Personal information
- Full name: Kalayathumkuzhi Mathews Beenamol
- National team: India
- Born: 15 August 1975 (age 51) Kombodinjal, Idukki district, Kerala, India
- Years active: 1990–2004
- Employer: Indian Railways
- Height: 163 cm (5 ft 4 in)
- Weight: 50 kg (110 lb)
- Spouse: Dr. Vivek George

Sport
- Country: India
- Sport: Track and field
- Events: Sprint (400 m) Middle-distance (800 m) Relay (4 × 400 m)
- Coached by: Raju Paul

Achievements and titles
- Personal bests: 400 m: 51.21 (Kyiv, 2000) 800 m: 2:02.01 (New Delhi, 2002) 4 × 400 m relay: 3:26.89 (Athens, 2004) NR

Medal record
Women's athletics
Representing India
Asian Athletics Championships
| Gold medal – first place | 2000 Jakarta | 4 × 400 m relay |
| Silver medal – second place | 2000 Jakarta | 400 m |
Asian Games
| Gold medal – first place | 2002 Busan | 800 m |
| Gold medal – first place | 2002 Busan | 4 × 400 m relay |
| Silver medal – second place | 2002 Busan | 400 m |
Asian Junior Athletics Championships
| Gold medal – first place | 1992 New Delhi | 800 m |
| Gold medal – first place | 1992 New Delhi | 4 × 400 m relay |
| Silver medal – second place | 1992 New Delhi | 400 m |
| Silver medal – second place | 1994 Jakarta | 800 m |
| Bronze medal – third place | 1994 Jakarta | 400 m |
| Bronze medal – third place | 1994 Jakarta | 4×400 m relay |

= K. M. Beenamol =

Indian athlete

Kalayathumkuzhi Mathews Beenamol, popularly known as K. M. Beenamol (born 15 August 1975, from Kombodinjal, Idukki district, Kerala) is an Indian international athlete.
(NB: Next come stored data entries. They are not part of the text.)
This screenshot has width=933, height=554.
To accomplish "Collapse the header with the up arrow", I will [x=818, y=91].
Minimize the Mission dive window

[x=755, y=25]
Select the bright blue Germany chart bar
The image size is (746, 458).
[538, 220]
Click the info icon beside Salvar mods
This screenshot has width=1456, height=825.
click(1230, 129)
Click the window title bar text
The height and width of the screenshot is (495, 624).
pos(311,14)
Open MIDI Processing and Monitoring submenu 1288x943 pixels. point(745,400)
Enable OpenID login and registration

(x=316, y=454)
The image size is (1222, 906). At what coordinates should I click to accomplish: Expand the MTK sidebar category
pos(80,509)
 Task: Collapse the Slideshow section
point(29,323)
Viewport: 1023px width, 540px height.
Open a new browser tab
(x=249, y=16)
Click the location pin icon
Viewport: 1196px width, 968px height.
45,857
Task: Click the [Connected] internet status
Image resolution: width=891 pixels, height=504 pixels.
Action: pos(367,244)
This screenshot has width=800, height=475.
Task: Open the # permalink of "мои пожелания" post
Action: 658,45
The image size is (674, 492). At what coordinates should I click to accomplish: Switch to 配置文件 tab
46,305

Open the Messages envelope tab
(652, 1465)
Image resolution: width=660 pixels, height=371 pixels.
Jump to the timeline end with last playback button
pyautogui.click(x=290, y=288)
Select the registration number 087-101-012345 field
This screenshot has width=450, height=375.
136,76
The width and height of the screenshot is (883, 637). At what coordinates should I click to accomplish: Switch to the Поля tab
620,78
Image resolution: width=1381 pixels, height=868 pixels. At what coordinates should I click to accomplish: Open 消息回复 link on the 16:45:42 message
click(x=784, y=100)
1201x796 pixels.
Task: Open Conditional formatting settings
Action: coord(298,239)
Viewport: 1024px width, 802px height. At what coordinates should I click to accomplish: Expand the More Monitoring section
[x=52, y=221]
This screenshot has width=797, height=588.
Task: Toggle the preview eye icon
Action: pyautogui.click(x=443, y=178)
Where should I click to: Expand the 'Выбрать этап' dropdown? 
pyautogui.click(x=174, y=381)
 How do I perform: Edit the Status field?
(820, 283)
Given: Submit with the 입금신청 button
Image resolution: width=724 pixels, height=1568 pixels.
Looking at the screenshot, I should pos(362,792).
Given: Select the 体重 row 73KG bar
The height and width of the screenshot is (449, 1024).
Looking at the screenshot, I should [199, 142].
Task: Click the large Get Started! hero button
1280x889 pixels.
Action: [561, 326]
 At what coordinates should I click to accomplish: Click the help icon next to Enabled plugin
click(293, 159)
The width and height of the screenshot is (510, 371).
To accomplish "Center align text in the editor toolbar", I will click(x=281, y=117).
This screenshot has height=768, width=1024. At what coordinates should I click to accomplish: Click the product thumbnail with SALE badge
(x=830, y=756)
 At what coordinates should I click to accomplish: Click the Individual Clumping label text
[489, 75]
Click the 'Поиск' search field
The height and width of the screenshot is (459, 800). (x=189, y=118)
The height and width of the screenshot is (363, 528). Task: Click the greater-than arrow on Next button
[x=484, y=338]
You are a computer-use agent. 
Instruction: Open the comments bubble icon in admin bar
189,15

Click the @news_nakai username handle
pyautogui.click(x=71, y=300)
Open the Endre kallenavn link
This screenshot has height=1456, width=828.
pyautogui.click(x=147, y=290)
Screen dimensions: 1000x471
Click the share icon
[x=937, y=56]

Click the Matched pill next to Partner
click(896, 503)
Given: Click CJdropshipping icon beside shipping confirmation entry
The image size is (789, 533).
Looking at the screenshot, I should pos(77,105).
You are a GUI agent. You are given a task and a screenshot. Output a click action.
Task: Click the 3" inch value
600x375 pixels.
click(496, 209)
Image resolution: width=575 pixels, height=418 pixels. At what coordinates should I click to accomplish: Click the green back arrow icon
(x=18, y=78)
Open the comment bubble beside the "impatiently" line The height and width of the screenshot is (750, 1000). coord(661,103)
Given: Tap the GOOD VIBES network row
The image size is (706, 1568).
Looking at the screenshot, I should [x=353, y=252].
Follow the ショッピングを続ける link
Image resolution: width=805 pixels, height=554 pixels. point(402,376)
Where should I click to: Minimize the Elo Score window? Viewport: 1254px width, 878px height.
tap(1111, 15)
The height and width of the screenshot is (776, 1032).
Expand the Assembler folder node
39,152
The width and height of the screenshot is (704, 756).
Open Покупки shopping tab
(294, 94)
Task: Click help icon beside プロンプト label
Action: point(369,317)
== Professional athletics career ==
Beenamol and her brother K. M. Binu became the first Indian siblings to win medals in a major international competition. Binu won a silver medal in men's 800m race.

=== Olympics ===
It was during 2000 Summer Olympics, Beenamol was largely unknown, until she became the third Indian woman to reach an Olympic semi-final since P. T. Usha and Shiny Wilson, who achieved almost the same feat in 400m Hurdles in 800m respectively in the 1984 Summer Olympics in Los Angeles.

=== Asian games ===
She won the gold medal in women's 800m and the 4 × 400 m women's relay in the 2002 Asian Games held at Busan.

==Achievements==
| 2000 | Asian Championships | Jakarta, Indonesia | | 4 × 400 m relay | 3:31.54 |
| | 400 m | 51.41 | | | |
| 2002 | Asian Games | Busan, South Korea | | 800 m | 2:04.17 |
| | 4 × 400 m relay | 3:30.84 | | | |
| 2004 | Olympic Games | Athens, Greece | 6th | 4 × 400 m relay | 3:26.89 NR |

| Year | Competition | Venue | Position | Event | Notes |
| 2000 | Asian Championships | Jakarta, Indonesia | Gold | 4 × 400 m relay | 3:31.54 |
| Silver | 400 m | 51.41 |
| 2002 | Asian Games | Busan, South Korea | Gold | 800 m | 2:04.17 |
| Gold | 4 × 400 m relay | 3:30.84 |
| 2004 | Olympic Games | Athens, Greece | 6th | 4 × 400 m relay | 3:26.89 NR |

== Awards ==
Beenamol was conferred Arjuna Award in 2000 for her exemplary achievement in her athletic career. She is also the joint winner of India's highest sporting honour, the Rajiv Gandhi Khel Ratna award in the year 2002–2003 along with Anjali Ved Pathak Bhagwat. In 2004, she was awarded the Padma Shri.

==Personal life==

K. M. Beenamol is married to Vivek George, a pathologist, and has 2 children, Ashwin and Haile (named after Ethiopian legend Haile Gebrselassie).